Risks Related to Our Operations
•Our development and acquisition projects require substantial capital expenditures. We may be unable to obtain required capital or financing on satisfactory terms, which could lead to a decline in our ability to access or grow production and reserves.
•Drilling for and producing oil and natural gas are high risk activities with many uncertainties that could adversely affect our business, financial condition or results of operations. Additionally, we may not be insured for, or our insurance may be inadequate to protect us against, these risks.
•Many of our properties are in areas that may have been partially depleted or drained by offset wells and certain of our wells may be adversely affected by actions other operators may take when drilling, completing, or operating wells that they own.
•Part of our strategy involves using some of the latest available horizontal drilling and completion techniques, which involve risks and uncertainties in their application.
6

•Our operations are substantially dependent on the availability of water. Restrictions on our ability to obtain water may have an adverse effect on our financial condition, results of operations and cash flows.
•Our ability to produce crude oil, natural gas and NGLs economically and in commercial quantities could be impaired if we are unable to acquire adequate supplies of water for our drilling operations or are unable to recycle or dispose of the produced water we produce in an economical and environmentally safe manner.
•Our producing properties are concentrated in the Permian Basin, making us vulnerable to risks associated with operating in a single geographic area.

Given material:
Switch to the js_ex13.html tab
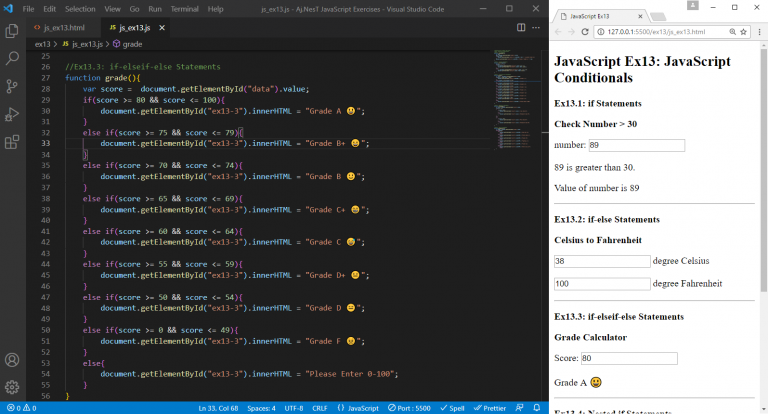Screen dimensions: 768x414 tap(64, 28)

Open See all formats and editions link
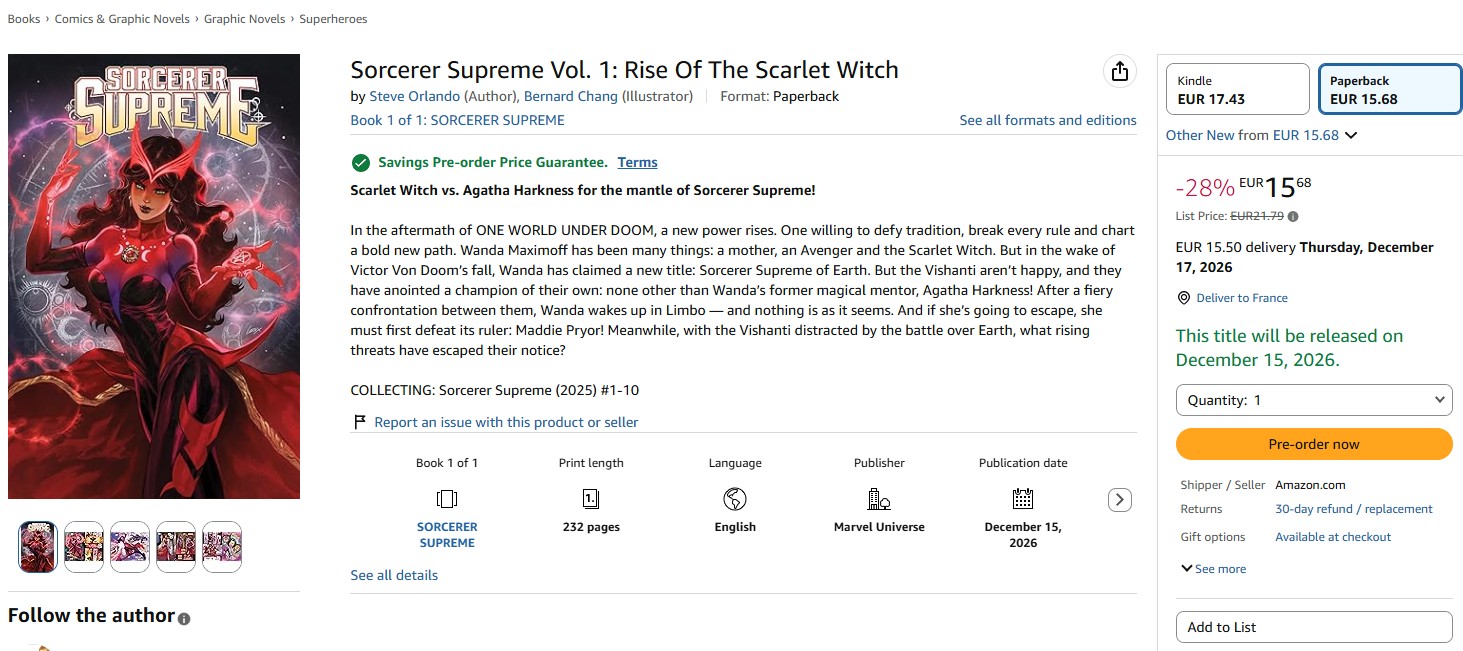1048,120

Things to do:
• a. Using the operational risks text, say whether each statement agrees with it, and quote the deciding words for each: (i) the producing properties are concentrated in the Permian Basin; (ii) the company's insurance fully covers the risks of drilling; (iii) the company's operations depend substantially on the availability of water.
• b. Reproduce the part of the operational risks text starting with "Risks Related to" and going on through "that they own.".
• c. Carry on the operational risks text from its last sentence.

Written responses:
• a.
(i) Yes: "Our producing properties are concentrated in the Permian Basin"
(ii) No: "we may not be insured for, or our insurance may be inadequate to protect us against, these risks."
(iii) Yes: "Our operations are substantially dependent on the availability of water."

• b.
Risks Related to Our Operations
•Our development and acquisition projects require substantial capital expenditures. We may be unable to obtain required capital or financing on satisfactory terms, which could lead to a decline in our ability to access or grow production and reserves.
•Drilling for and producing oil and natural gas are high risk activities with many uncertainties that could adversely affect our business, financial condition or results of operations. Additionally, we may not be insured for, or our insurance may be inadequate to protect us against, these risks.
•Many of our properties are in areas that may have been partially depleted or drained by offset wells and certain of our wells may be adversely affected by actions other operators may take when drilling, completing, or operating wells that they own.

• c.
•The marketability of our production is dependent upon transportation and other facilities, most of which we do not control. If these facilities are unavailable, or if we are unable to access these facilities on commercially reasonable terms, our operations could be interrupted and our revenues reduced.
•We have entered into multi-year agreements with some of our suppliers, service providers and the purchasers of our oil and natural gas, which contain minimum volume commitments. Any failure by us to satisfy the minimum volume commitments could lead to contractual penalties that could adversely affect our results of operations and financial position.
•The unavailability or high cost of additional drilling rigs, equipment, supplies, personnel and oilfield services could adversely affect our ability to execute our development plans within our budget and on a timely basis.
•We could experience periods of higher costs if commodity prices rise. These increases could reduce our profitability, cash flow and ability to complete development activities as planned.
•We depend upon a small number of significant purchasers for the sale of most of our oil, natural gas and NGL production.
•We may incur losses as a result of title defects in the properties in which we invest.
•Multi-well pad drilling may result in volatility in our operating results.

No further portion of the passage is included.